[The request]:
Rewrite the listing from its first line through the line containing "click(516, 75)", replacing "user profile avatar" with "account avatar" and leaving everything else unchanged.

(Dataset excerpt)
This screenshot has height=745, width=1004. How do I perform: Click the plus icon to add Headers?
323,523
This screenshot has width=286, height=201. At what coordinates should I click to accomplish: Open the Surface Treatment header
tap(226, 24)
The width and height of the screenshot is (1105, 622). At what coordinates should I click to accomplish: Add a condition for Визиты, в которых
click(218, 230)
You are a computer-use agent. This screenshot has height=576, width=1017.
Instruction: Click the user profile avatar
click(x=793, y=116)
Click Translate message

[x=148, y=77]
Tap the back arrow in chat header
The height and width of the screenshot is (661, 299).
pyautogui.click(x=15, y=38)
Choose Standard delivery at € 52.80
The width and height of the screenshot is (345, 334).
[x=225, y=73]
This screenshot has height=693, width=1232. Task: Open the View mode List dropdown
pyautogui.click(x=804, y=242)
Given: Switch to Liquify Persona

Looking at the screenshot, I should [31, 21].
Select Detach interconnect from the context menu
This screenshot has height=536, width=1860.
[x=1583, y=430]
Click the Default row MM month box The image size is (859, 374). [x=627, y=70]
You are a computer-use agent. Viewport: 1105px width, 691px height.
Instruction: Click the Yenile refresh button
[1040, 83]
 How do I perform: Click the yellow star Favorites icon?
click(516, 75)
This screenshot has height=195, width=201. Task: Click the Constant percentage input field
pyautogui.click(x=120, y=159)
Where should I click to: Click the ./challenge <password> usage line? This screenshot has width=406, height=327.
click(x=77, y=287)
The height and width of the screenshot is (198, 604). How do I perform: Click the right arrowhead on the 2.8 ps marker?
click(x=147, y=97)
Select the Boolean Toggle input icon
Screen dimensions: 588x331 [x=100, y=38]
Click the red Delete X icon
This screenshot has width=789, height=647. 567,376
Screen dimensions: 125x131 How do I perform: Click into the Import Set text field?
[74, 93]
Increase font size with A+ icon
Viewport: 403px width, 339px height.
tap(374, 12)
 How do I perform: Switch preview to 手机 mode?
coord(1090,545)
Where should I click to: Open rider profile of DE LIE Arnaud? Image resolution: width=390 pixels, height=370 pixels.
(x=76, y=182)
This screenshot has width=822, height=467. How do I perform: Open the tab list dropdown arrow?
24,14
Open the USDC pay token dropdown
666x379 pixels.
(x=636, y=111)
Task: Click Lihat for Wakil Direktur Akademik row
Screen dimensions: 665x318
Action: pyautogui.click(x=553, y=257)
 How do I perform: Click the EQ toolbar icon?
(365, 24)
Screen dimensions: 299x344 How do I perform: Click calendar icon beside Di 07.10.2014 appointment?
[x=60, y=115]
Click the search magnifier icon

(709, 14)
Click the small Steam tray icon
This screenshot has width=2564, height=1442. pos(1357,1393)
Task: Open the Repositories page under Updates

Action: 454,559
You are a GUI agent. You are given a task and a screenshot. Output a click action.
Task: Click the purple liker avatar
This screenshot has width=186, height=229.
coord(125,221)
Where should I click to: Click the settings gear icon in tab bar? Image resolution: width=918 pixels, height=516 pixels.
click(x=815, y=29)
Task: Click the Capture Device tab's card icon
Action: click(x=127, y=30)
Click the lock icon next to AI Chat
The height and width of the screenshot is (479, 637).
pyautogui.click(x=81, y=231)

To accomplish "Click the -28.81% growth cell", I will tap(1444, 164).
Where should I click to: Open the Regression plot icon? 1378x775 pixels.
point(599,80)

[Exercise response]:
This screenshot has height=745, width=1004. How do I perform: Click the plus icon to add Headers?
323,523
This screenshot has width=286, height=201. At what coordinates should I click to accomplish: Open the Surface Treatment header
tap(226, 24)
The width and height of the screenshot is (1105, 622). At what coordinates should I click to accomplish: Add a condition for Визиты, в которых
click(218, 230)
You are a computer-use agent. This screenshot has height=576, width=1017.
Instruction: Click the account avatar
click(x=793, y=116)
Click Translate message

[x=148, y=77]
Tap the back arrow in chat header
The height and width of the screenshot is (661, 299).
pyautogui.click(x=15, y=38)
Choose Standard delivery at € 52.80
The width and height of the screenshot is (345, 334).
[x=225, y=73]
This screenshot has height=693, width=1232. Task: Open the View mode List dropdown
pyautogui.click(x=804, y=242)
Given: Switch to Liquify Persona

Looking at the screenshot, I should [31, 21].
Select Detach interconnect from the context menu
This screenshot has height=536, width=1860.
[x=1583, y=430]
Click the Default row MM month box The image size is (859, 374). [x=627, y=70]
You are a computer-use agent. Viewport: 1105px width, 691px height.
Instruction: Click the Yenile refresh button
[1040, 83]
 How do I perform: Click the yellow star Favorites icon?
click(516, 75)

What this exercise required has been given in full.